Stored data
────────────────
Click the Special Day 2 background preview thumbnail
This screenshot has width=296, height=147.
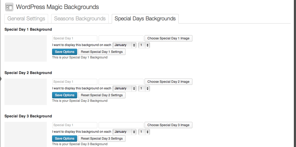(x=26, y=92)
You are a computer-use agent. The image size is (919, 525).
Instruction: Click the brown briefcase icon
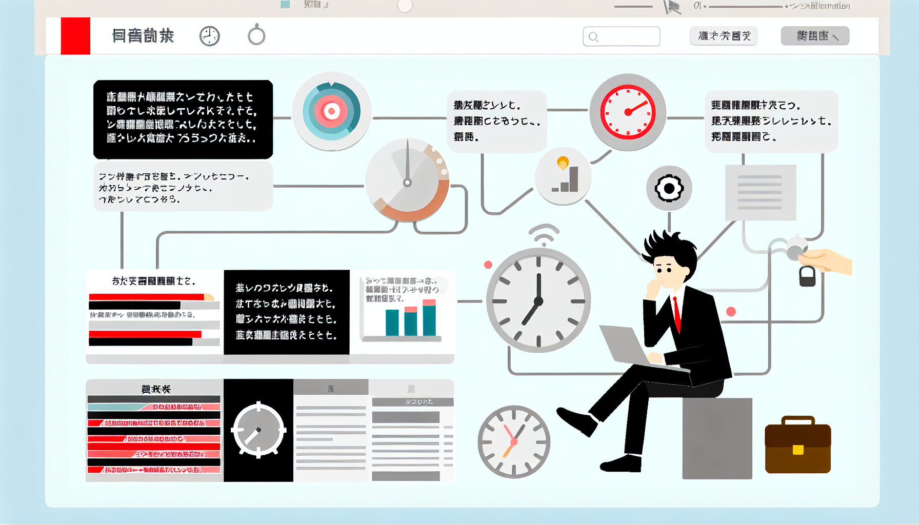797,445
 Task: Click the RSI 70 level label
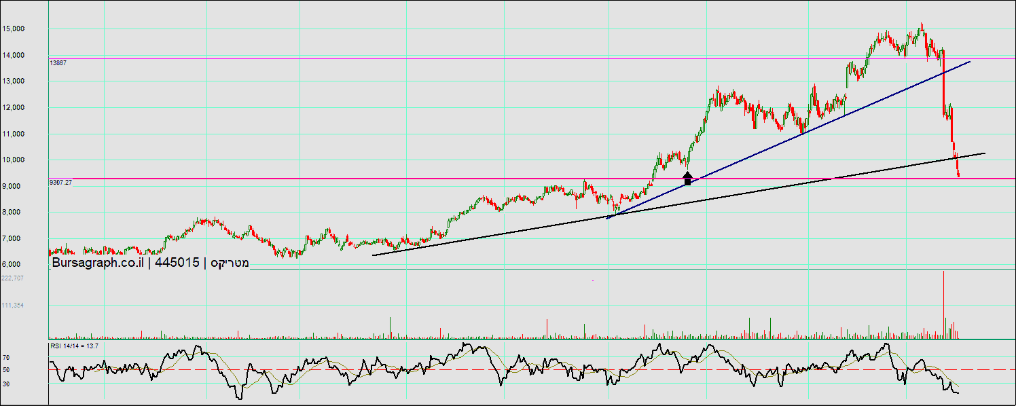pos(24,356)
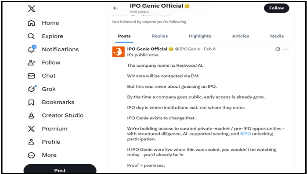Click the back arrow in header
Viewport: 307px width, 174px height.
pyautogui.click(x=115, y=8)
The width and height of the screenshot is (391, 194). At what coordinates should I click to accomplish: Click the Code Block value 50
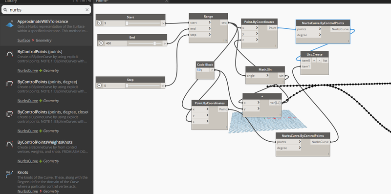[x=199, y=70]
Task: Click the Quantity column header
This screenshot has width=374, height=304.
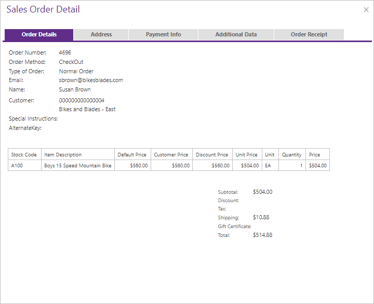Action: tap(291, 155)
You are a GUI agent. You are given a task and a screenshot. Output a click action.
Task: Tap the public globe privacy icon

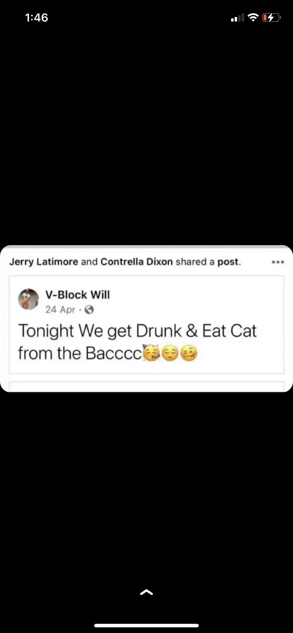click(x=90, y=310)
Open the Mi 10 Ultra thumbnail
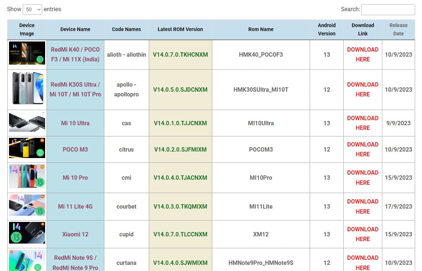The image size is (422, 271). coord(27,122)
────────────────
■ **Exercise description**: Return the data exactly. Pictures stay out.

■ **Result**:
Click the Special Day 2 background preview thumbnail
This screenshot has width=296, height=147.
(x=26, y=92)
You are a computer-use agent. The image size is (919, 525).
Instruction: Click the brown briefcase icon
797,445
 Task: Click the RSI 70 level label
pos(24,356)
Click the back arrow in header
Viewport: 307px width, 174px height.
pyautogui.click(x=115, y=8)
The width and height of the screenshot is (391, 194). At what coordinates should I click to accomplish: Click the Code Block value 50
[x=199, y=70]
Task: Click the Quantity column header
This screenshot has width=374, height=304.
Action: tap(291, 155)
You are a GUI agent. You are given a task and a screenshot. Output a click action.
Task: Tap the public globe privacy icon

click(x=90, y=310)
Open the Mi 10 Ultra thumbnail
The image size is (422, 271). coord(27,122)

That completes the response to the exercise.